Apesar das tentativas de conciliação feitas pelo Judiciário e pelo MP, a Prefeitura segue pedindo a reintegração de posse do prédio do Demhab, ocupado pelo Movimento de Trabalhadores Sem Teto (MTST), Movimento Nacional da População de Rua (MNPR) e Movimento de Luta nos Bairros, Vilas e Favelas (MLB). Eles reivindicam, entre outras pautas, o pagamento do aluguel social atrasado, especialmente para as pessoas em situação de rua; a melhoria das condições de vida das famílias da Vila Dique, que estão isoladas devido às obras de ampliação da avenida; além de uma reivindicação mais ampla do fim dos despejos feitos sem garantia de reassentamentos. Um exemplo disso é a Ocupação Campo Grande, desalojada na terça-feira (19), deixando cerca de 200 famílias sem ter para onde ir.
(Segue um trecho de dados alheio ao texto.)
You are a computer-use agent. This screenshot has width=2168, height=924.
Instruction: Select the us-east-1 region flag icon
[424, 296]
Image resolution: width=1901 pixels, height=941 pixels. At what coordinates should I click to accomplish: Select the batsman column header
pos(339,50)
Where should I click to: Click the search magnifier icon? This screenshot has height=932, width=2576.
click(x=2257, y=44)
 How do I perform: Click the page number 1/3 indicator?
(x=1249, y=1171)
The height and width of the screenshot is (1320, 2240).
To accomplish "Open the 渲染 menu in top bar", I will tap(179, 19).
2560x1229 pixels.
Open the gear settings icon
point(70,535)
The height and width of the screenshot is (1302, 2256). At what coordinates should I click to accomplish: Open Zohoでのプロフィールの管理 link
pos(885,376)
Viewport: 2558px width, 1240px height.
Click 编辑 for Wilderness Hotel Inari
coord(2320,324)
Foto: Guilherme Santos/Sul21
Situação da Dique é uma das demandas da ocupação do Demhab | Foto: Guilherme Santos/Sul21

Após audiência de mediação realizada na segunda-feira (18), a juíza responsável pelo caso, Karla Aveline de Oliveira, visitou a ocupação do Demhab na quarta-feira (20) e deve tomar uma decisão sobre o caso ainda nesta sexta-feira (22). O município, porém, mantém a posição de que não irá dialogar enquanto o prédio estiver ocupado. “Ainda que tenham dito que não tinham interesse na audiência, pela minha experiência, percebo que é muito mais produtivo que a gente aproxime as partes. É muito mais legítimo tentar um acordo do que a sentença. Sempre que possível, marco audiência de conciliação”, explicou a magistrada.

A sensibilização do Judiciário e da Promotoria, porém, pode não ser o suficiente para garantir que os movimentos permaneçam no Demhab até que a Prefeitura dialogue sobre suas pautas. O promotor Heriberto se manifestou no processo, após a inspeção ao local, defendendo que a situação das pessoas é muito precária e recomendando a desocupação do prédio. “Embora eu tenha constatado que o movimento é pacífico e ordeiro, que tem caráter político, que a finalidade é chamar atenção das autoridades para a falta de políticas habitacionais completas, o que é justo, não podemos manter um prédio público ocupado. Há risco de haver um tensionamento entre guarda municipal, segurança contratada e por em risco a segurança das pessoas que estão lá”, afirmou.

Ele destaca ainda que há muitas crianças na ocupação e que boa parte dos servidores não se sente seguro para trabalhar no local. “O movimento é legítimo, mas os problemas da população acabam não sendo resolvidos. Por isso meu parecer foi no sentido de haver uma desocupação pacífica e que as demandas colocadas pelos movimentos sejam levadas ao Centro Judiciário de Soluções de Conflitos (Cejusc)”, explicou o promotor. A juíza deve decidir, ainda nesta sexta-feira (22), sobre a possibilidade de haver reintegração de posse do local.